■ Exercise: Write out the data again exactly, skipping every picture.

■ Data records:
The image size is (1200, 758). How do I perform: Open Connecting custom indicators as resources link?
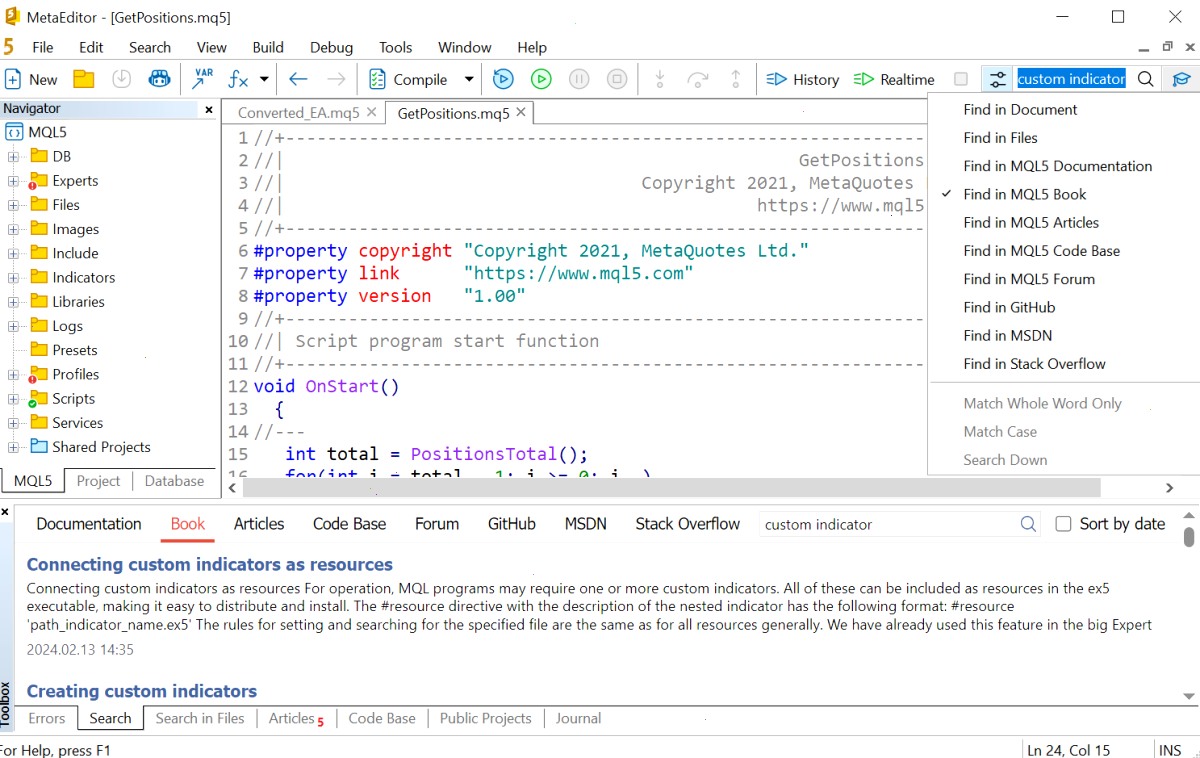click(210, 565)
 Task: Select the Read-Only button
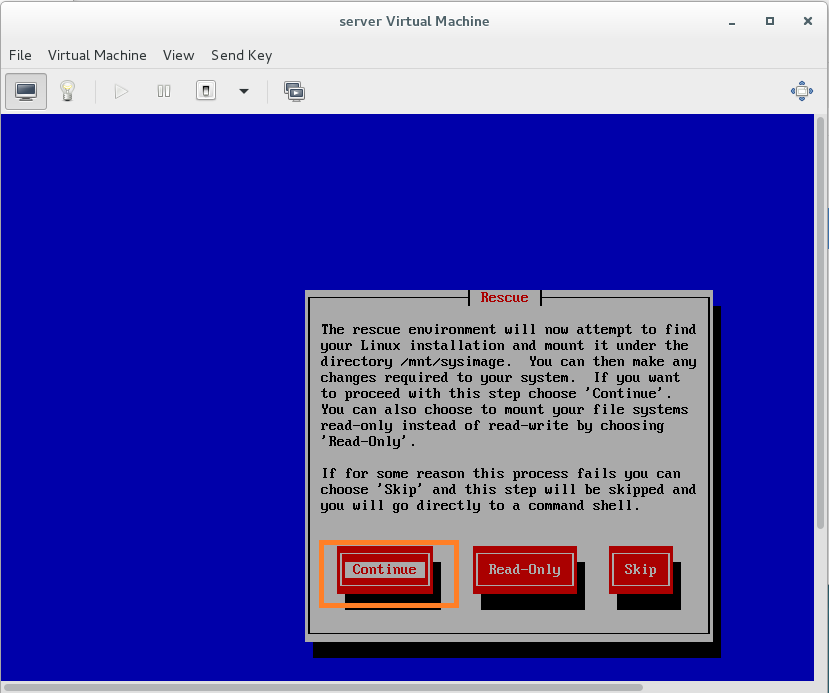tap(524, 570)
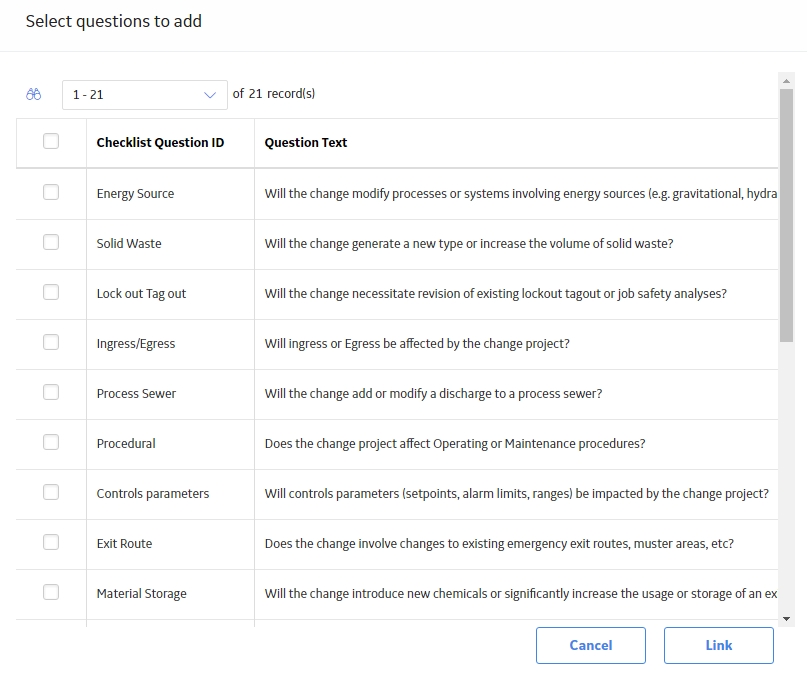Screen dimensions: 807x681
Task: Check the Procedural row checkbox
Action: pos(51,442)
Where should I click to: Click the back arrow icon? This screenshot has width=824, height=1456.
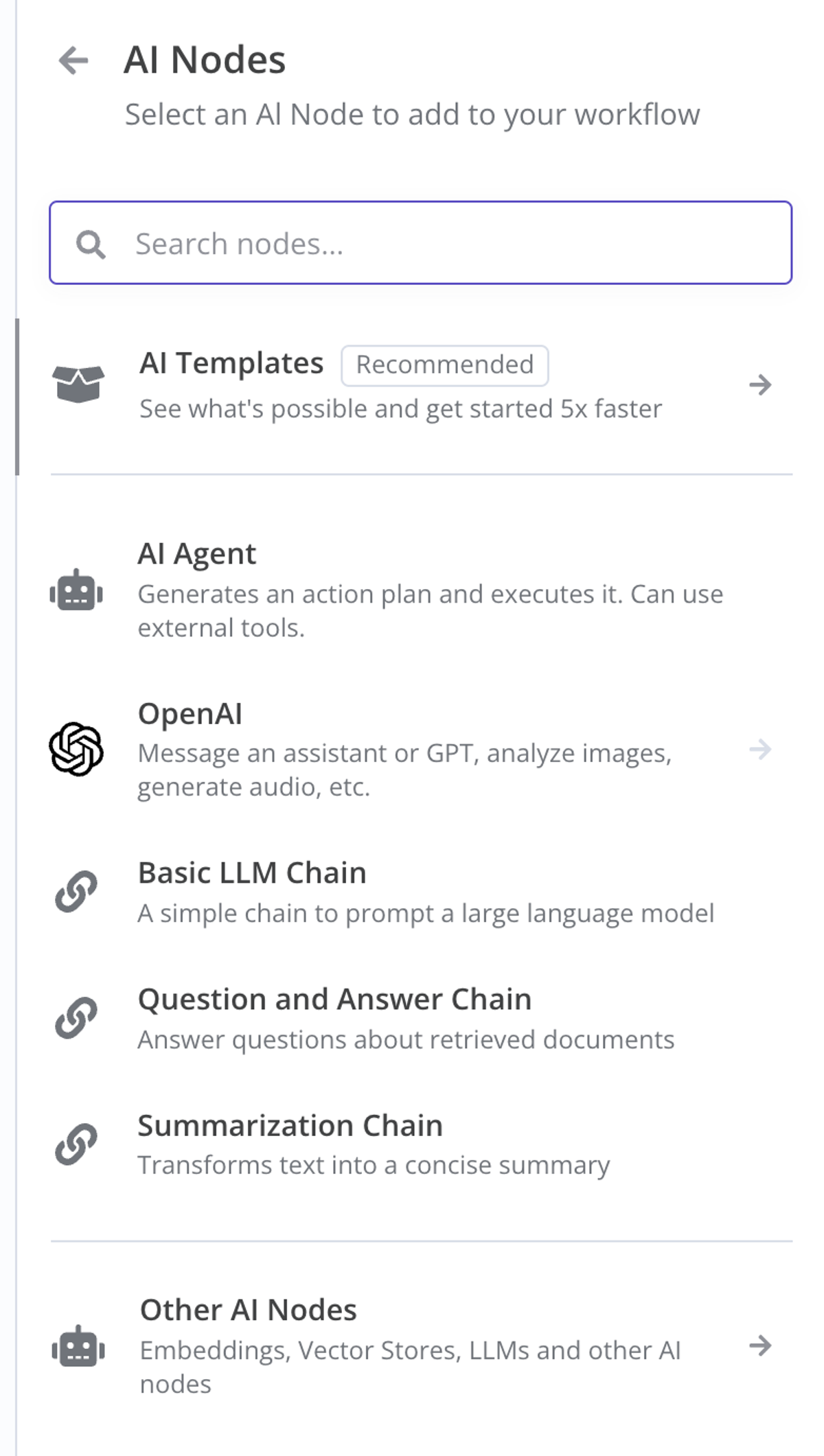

■ Reply:
The image size is (1200, 758). How do I perform: Open Connecting custom indicators as resources link?
click(210, 565)
 Task: Select the Read-Only button
tap(524, 570)
Screen dimensions: 807x681
Task: Check the Procedural row checkbox
Action: pos(51,442)
Where should I click to: Click the back arrow icon? This screenshot has width=824, height=1456.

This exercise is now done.